L’article L. 513-1 du code de l’entrée et du séjour des étrangers et du droit d’asile, visé par l’article 28 du projet de loi, concerne dans sa rédaction actuelle l’exécution d’office des « arrêtés de reconduite à la frontière », formulation supprimée par le présent texte et remplacée, comme on le sait, par une autre.

L’article 28 réécrit donc cet article L. 513-1 afin de tenir compte de l’unification de la procédure d’obligation de quitter le territoire prévue par l’article 23, article contre lequel la gauche s’est prononcée.

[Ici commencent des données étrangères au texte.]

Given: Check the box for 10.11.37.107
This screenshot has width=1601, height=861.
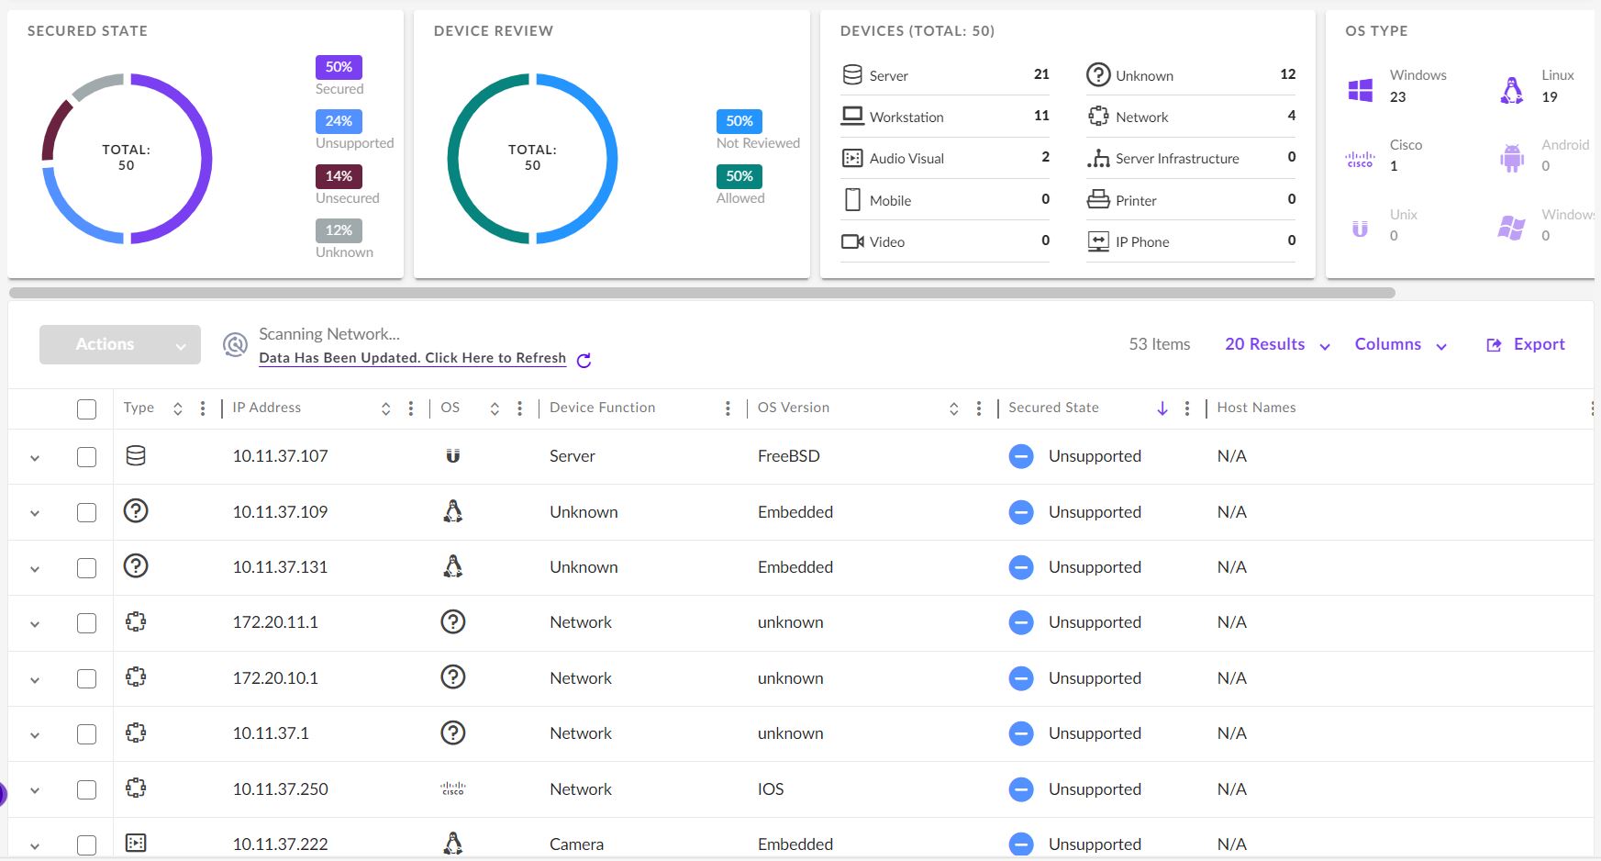Looking at the screenshot, I should (87, 457).
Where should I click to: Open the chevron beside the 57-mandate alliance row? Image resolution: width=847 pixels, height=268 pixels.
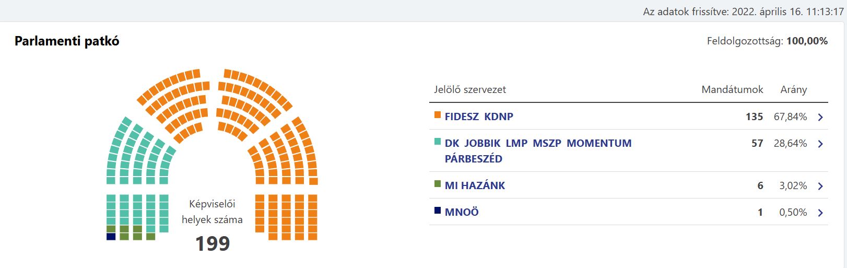(820, 144)
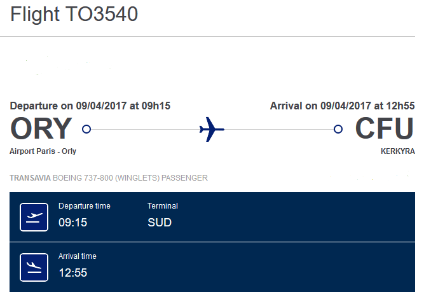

Nous l’avons vu, l’obligation de quitter le territoire français devient l’instrument principal de l’éloignement – certains ne souhaitent pas que l’on emploie le terme de « bannissement » – et peut s’accompagner de plusieurs mesures connexes, avec ou sans délai de départ volontaire, avec ou sans placement en rétention, avec ou sans interdiction de retour. Ces mesures viennent compliquer, une fois de plus, le contentieux de l’éloignement et l’exercice de leurs droits par les étrangers. Nous sommes ainsi aujourd’hui face à une extraordinaire usine à gaz !

Le I du nouvel article L. 513-1 du CESEDA concerne les obligations de quitter le territoire, qu’elles soient ou non assorties d’un délai de départ volontaire. Dans l’un et l’autre cas, des recours existent, bien entendu ; mais, après examen, peut-on encore parler véritablement de recours en ce qui concerne l’obligation de quitter le territoire français sans délai, disposition dont nous demandons la suppression ?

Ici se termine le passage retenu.